An opinion column in the Daytona Beach News-Journal points out how silly Florida looks when state leaders advocate science but then turn right around and denigrate science. Talk about a love-hate relationship!
And once more the state is in a fight over evolution, creationism and its big-city cousin, “intelligent design.”
Florida is in the process of approving new science standards, so expect this divide to be pronounced in 2008.
The current standards don’t mention the word “evolution.” They talk about “biological changes over time.”
This was a rather too-clever attempt to head off controversy. It’s not Yahooville because you can still discuss the concept generally. But it’s not Tomorrowland, because you’re talking about the central organizing concept of modern biology in a whisper, as though it were a relative who ran off with the circus.
Most legislators understand that laws mandating creationism, intelligent design, or “teaching the controversy” make our economic Tomorrowland sales pitch sound silly. And that’s bad for business.
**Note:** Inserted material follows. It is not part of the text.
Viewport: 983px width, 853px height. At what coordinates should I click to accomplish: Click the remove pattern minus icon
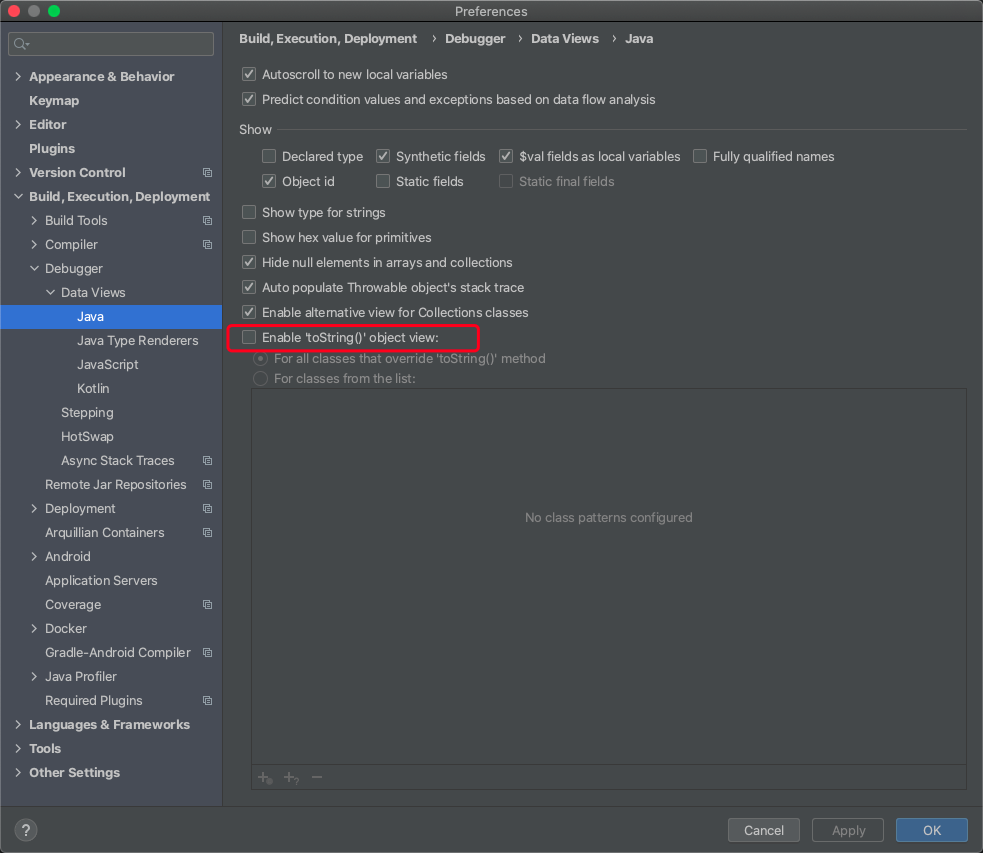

Florida already gets enough ridicule without hosting a monkey trial. I’ll be anxious to see if we’ve evolved.
A “reader views” column in the Orlando Sentinel does a good job of highlighting how important revising the state science standards is, and how important keeping religion, yes that means intelligent design and other such “theories”, out of the science classroom.
This is a long overdue and well-reasoned initiative by science education subject-matter experts to include basic training in the fundamental principles of evolution and natural selection in science textbooks and science classroom instruction. This is not an attempt by government to exclude the teaching of concepts such as intelligent design or creationism from public-school classes in religion, history, art, literature or any other humanities discipline.